For Medicaid purposes, the principal in such trusts is not counted as a resource, provided the trustee cannot pay it to the grantors for either of their benefits. However, if an individual grantor moves to a nursing home, the trust income will have to go to the nursing home whereas for couples, the income is paid to the healthy spouse.
There are drawbacks to such an arrangement. For one, an individual or couple who fund an irrevocable trust will likely be ineligible for Medicaid benefits for a limited period of time. Further, grantors cannot gain access to the trust funds even if that money is needed for some other purpose. The assets are essentially locked away.
For these reasons, such Medicaid planning techniques are not right for everyone and should be only considered with the help of a professional, such as an elder law attorney.
As a way to relieve pressure on the Medicaid program, some states offer “partnership” long-term care insurance policies. In these states, policyholders who use up their long-term care insurance benefits can keep a specified amount of assets and still be eligible for Medicaid.
For example, a purchaser of this policy has a benefit of $150,000. That amount in assets is protected from Medicaid and can be passed on to beneficiaries. So, if the policyholder were to go into a nursing home and spend down the entire benefit, he or she would become eligible for Medicaid and would be able to keep an additional $150,000 over the asset level required to qualify for Medicaid.
Partnership policies can cost about the same as standard long-term care insurance policies with comparable benefits, but they may be less expansive and with shorter terms than regular policies. State standards for these policies vary as well, and the way they work in conjunction with a state’s Medicaid program can be tricky, so consumers considering such insurance should thoroughly research their state’s rules and/or seek professional guidance.
Benefits of Medicaid for Long-Term Care
Medicaid makes it possible for all eligible people to receive some form of long-term care. People with very limited financial resources or who were denied insurance coverage, at least have one long-term care funding option available to them.
Drawbacks of Medicaid for Long-Term Care
Often, people who use Medicaid for long-term expenses have no other options. Those with the financial means to pursue other options are likely better off doing so, rather than attempt to move their assets around to circumvent Medicaid restrictions.
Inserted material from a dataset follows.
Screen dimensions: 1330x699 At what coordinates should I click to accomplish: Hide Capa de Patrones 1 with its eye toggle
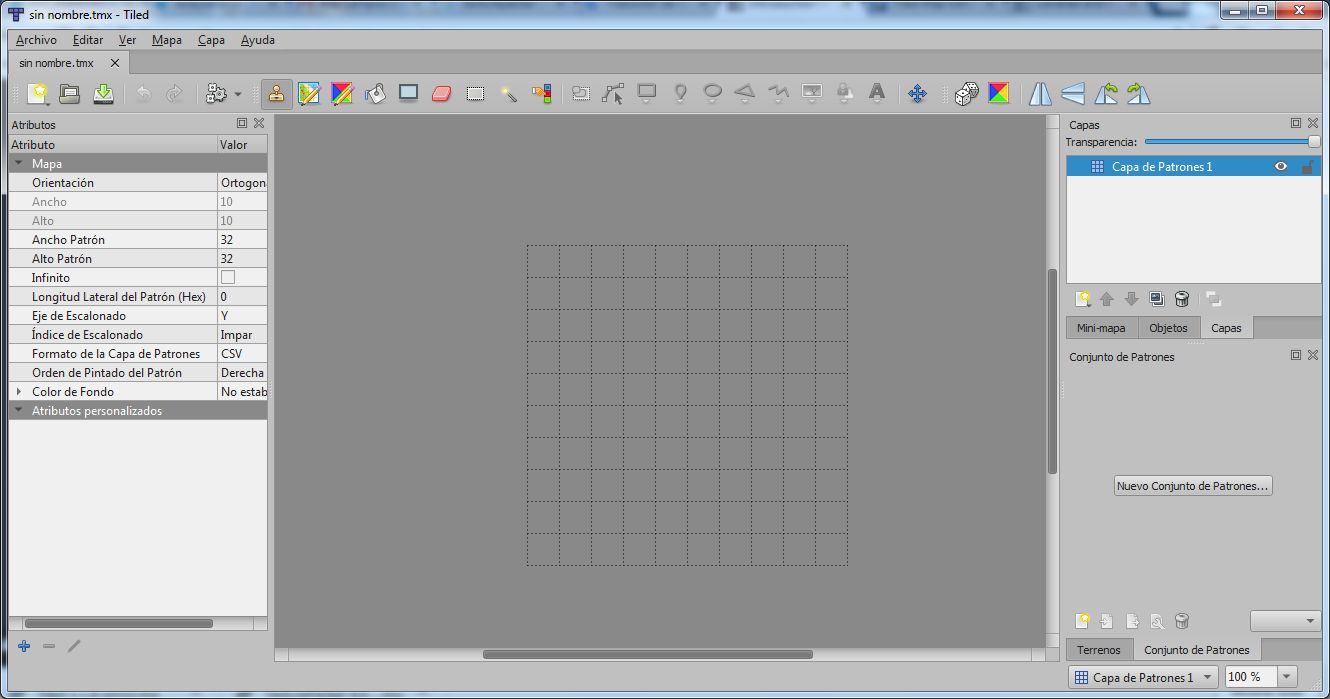[x=1281, y=166]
- Qualifying for Medicaid generally means exhausting one’s assets.
- Attempting to work around restrictions to gain access is difficult and may result in relinquishing assets with no benefit.
- May receive a lesser level of care than those using other options.
Options for Funding Long-Term Care
Medicaid is generally only for those who have few assets and/or have exhausted all other options, or who can’t qualify for long-term care insurance. Since Medicaid has imposed rules that make it harder to qualify, it is also more difficult to strategically transfer assets to gain access.
As of now, there is not a one-size-fits-all option for funding long-term care. The personal factors involved – such as income and assets, current health, family medical history, etc. – make everyone’s situation unique.
As a result, the way to improve your chances of making the right decision is to plan as early as possible. Have a discussion with your loved ones about how you want to be cared for if long-term care is necessary. And, considering the complexity and costs of long-term care, it’s beneficial to work with a professional, such as a financial adviser or elder law attorney, who can help determine what option is most appropriate for you.